# Wednesday rain, will ducks be moving?



## Outdoor Gal (Sep 9, 2008)

I couldn't get out until after I dropped the kiddos off at school. Haven't seen a duck yet. :/ I wasn't expecting much, but thought I might get a chance at a woodie or two. It's been breezy and spitting a little rain off and on.


----------



## chemo13 (May 10, 2006)

The rain and wind didn't seem to bother the ducks in my area. There were so many ducks that the dog and I were done by 7:45. The dog couldn't believe it...I'm usually a shell wasting machine.


----------



## Logan the Destructor (Nov 20, 2009)

I gave it a go. Could've limited out on cormorants and grebes but I chose not to. . Lk st clair had a nice white cap chop. Saw 4 high flying hot movers but that was it. 
Friday my first attempt at Harsens. Here we go!


----------



## chemo13 (May 10, 2006)

Lamarsh said:


> Got a limit of mallards. Wish I had some more guys with me, my pup and I were covered in em. He marked and retrieved all of them like a champ, we had a blast. Probably didn't even need to take the day off work lol, could have probably just made it in an hour late, but I haven't had a nice daytime nap in a while though.
> 
> View attachment 194432


Good looking dog! How old is he?


----------



## craigrh13 (Oct 24, 2011)

LOTS of shooting and LOTS of ducks where I was at.


----------



## Outdoor Gal (Sep 9, 2008)

And... missed my chance at the one duck of the day... I was digging around my blind bag for a granola bar and it knew it. Lol.


----------



## carsonr2 (Jan 15, 2009)

I saw a flock flying over the City of Manistee from my office window. So yes they are moving.


----------



## TNL (Jan 6, 2005)

Big blow from the west coming Thursday! 40mph winds with plummeting temps. Fingers crossed!


----------



## bheary (Dec 29, 2010)

Headed out now boys!!!! Will update after


----------



## gr8lakefisher (Jan 17, 2009)

Some new gwt showed up in se corner from canada. There were several birds moving around all morning. Left at 1130 with 1 gwt. Need to revisit blind materials lol. Did get my first duck band ever


----------



## bheary (Dec 29, 2010)

Smart birds in Munuscong. Shot like crap. 1 bill was bagged. Lots of buffs around


----------



## Bertslash (Sep 3, 2011)

We ended with 3 and could have had about 8! Birds were on the move and out to eat!!


----------



## adam bomb (Feb 27, 2006)

Oh they moved just fine! A nice solo hunt this morning


----------



## Outdoors Fool (Mar 27, 2011)

Definitely had some birds moving this evening, ended up with 3. I had to shake my head at some of the shots I missed in that wind.


----------



## just tryin to fish (May 31, 2004)

Well out evening wasn't so successful missed the only duck to come in how you miss a mallard that is darn near on the water in the decoys with 2 people shooting is beyond me. Saw lots of high flyers none wanted where we were. And while picking up decoys the fuel line came unhooked. Hooked it back up and snap pull rope broke so needless to say I'll be headed down to a strangers dock in the morning to try and fix it on the water


----------



## Lamarsh (Aug 19, 2014)

chemo13 said:


> Good looking dog! How old is he?


Thanks! He just turned 1 a few months ago, the same month I got him his SHR title. He's all I need in life.


----------



## Lurker (Jan 25, 2009)

just tryin to fish said:


> Well out evening wasn't so successful missed the only duck to come in how you miss a mallard that is darn near on the water in the decoys with 2 people shooting is beyond me.

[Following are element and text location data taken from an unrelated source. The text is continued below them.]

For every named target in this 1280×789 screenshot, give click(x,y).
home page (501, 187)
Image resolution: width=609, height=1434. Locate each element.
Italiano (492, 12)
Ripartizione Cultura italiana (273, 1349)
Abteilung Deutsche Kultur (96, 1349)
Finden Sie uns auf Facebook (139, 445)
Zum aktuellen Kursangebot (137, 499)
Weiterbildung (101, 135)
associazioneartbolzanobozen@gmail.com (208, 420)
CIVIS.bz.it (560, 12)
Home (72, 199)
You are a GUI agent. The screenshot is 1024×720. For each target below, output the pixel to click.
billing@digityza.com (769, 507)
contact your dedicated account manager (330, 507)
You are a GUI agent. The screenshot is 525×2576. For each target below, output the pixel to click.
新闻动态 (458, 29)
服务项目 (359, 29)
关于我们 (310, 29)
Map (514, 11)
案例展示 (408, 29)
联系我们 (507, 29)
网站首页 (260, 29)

 Kevlar feathers.... at least that's always our excuse.


----------



## just tryin to fish (May 31, 2004)

Lurker said:


> Kevlar feathers.... at least that's always our excuse.


Haha yea I made.That comment


----------



## Shiawassee_Kid (Nov 28, 2000)

adam bomb said:


> Oh they moved just fine! A nice solo hunt this morning
> 
> View attachment 194490


nice mergolian...i mean mergatroid...i mean lawn dart...

drew up on a flock this morning and just couldn't bring myself to pull the trigger.


----------



## Wall-llard Willie Jr. (Oct 8, 2012)

Shiawassee_Kid said:


> nice mergolian...i mean mergatroid...i mean lawn dart....


Aka fish sticks


----------